I don’t see any of it as the “word of God”. It’s man made, and with the exception of Jesus, no man since pre-Adam has ever been an accurate “image of God”.

I see it as textual accounts from a time in human history when the God of this universe directly interacted with and influenced our human trajectory.

This is, admittedly, my more cynical side, but I have a healthy distrust toward organized religion. In my mind throughout the centuries the church had to establish the bible an unquestionable product of God’s words because much of their power derived from what that text said. Heresy was a seriously punished offense because the church’s interpretation of it was the only right way to read it. (/cynical)

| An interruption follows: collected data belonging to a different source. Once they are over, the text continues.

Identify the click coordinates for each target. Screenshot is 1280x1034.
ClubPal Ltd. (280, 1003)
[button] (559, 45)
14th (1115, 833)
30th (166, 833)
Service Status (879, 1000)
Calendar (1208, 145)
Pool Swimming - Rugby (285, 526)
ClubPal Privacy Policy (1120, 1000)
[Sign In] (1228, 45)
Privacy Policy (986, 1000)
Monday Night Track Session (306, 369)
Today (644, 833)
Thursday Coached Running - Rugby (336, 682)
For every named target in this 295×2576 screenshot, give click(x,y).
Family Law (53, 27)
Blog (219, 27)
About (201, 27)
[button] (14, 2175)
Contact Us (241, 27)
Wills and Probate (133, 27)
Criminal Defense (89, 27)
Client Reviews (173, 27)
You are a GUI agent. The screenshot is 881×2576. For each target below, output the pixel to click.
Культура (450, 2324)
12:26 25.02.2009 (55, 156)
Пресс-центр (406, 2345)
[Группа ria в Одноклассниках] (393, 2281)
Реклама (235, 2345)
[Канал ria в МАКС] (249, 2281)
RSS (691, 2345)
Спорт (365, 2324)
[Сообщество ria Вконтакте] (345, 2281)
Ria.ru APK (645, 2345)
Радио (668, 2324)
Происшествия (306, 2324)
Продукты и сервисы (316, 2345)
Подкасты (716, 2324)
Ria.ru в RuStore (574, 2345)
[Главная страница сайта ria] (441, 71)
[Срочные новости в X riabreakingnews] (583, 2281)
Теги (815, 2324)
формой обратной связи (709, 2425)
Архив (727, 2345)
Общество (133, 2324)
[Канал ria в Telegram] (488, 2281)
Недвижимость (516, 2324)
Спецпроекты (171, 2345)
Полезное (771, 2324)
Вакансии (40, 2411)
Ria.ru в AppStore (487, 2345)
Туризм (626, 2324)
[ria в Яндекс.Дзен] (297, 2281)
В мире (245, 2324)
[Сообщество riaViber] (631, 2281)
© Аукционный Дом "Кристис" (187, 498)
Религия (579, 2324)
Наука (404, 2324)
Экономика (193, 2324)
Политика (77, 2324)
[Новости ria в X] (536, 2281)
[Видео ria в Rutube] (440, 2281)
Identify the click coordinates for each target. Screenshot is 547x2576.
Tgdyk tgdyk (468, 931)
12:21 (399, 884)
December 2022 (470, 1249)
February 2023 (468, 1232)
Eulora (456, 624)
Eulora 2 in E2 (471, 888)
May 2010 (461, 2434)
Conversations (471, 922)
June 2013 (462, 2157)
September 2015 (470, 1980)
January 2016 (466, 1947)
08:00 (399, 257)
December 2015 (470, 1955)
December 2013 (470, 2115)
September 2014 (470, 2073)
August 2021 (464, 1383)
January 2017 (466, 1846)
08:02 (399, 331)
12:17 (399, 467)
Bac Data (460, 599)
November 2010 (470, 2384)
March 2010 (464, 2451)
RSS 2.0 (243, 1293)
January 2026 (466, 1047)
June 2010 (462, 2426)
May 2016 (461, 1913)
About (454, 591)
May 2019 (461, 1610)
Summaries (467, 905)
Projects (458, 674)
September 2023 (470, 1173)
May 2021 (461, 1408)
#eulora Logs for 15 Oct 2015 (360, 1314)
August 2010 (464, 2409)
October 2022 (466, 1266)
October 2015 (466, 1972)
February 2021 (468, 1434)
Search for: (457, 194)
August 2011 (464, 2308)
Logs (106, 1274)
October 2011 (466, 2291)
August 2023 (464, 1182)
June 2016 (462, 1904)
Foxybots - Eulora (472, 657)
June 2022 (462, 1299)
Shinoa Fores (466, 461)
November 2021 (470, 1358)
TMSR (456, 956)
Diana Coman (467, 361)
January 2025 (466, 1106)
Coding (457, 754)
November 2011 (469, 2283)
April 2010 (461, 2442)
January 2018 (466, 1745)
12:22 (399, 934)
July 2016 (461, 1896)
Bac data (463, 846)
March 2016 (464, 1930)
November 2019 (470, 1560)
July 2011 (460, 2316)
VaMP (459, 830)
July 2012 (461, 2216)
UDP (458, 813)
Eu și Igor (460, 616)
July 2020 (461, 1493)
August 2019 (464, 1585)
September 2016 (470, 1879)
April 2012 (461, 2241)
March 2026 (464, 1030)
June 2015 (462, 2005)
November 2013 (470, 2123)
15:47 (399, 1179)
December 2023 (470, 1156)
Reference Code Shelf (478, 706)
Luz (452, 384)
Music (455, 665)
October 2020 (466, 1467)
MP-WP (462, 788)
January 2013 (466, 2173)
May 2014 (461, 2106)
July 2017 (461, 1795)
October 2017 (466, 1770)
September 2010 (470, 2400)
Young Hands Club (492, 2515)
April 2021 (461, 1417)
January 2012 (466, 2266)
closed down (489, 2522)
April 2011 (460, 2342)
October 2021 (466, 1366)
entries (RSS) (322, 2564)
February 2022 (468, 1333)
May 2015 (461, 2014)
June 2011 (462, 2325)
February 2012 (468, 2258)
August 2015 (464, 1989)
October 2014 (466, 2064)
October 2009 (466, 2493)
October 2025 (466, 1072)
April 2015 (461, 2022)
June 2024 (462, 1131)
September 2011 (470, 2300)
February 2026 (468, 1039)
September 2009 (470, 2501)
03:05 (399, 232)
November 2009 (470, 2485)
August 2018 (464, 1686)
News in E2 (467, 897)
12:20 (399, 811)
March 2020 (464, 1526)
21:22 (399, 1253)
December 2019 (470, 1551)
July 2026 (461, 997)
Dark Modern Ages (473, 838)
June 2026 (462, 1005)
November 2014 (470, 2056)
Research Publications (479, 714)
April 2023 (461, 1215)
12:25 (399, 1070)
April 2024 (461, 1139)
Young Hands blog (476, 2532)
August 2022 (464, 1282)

It’s really more my overall distrust of humanity in general, if I’m being honest. The church, the bible, a lot of human hands involved in both. Too much to be ignored.

Okay, you seem to think I have a very out of date view of Genesis. Admittedly, I’m not very “read up” on it. Considering this is a conversation about the theological view of Genesis is, it’s on point to talk about. I don’t want to start a big long debate over it, but I would like to get a better understanding.

It seems pretty reasonable to me to recognize the pieces that refer to God by different titles are pretty clear evidence of this text being edited together from at least 2 different sources. Has this view changed?

Rubbish. I couldn’t care less whether or not Paul wrote Hebrews. It’s a non-issue for me. But Jeremy seems to feel bound to follow the consensus of Biblical scholarship. Well, the overwhelming majority of the world’s New Testament scholars deny that Paul wrote Hebrews, so if he is going to bow to the majority view, he will have to accept that majority view as well.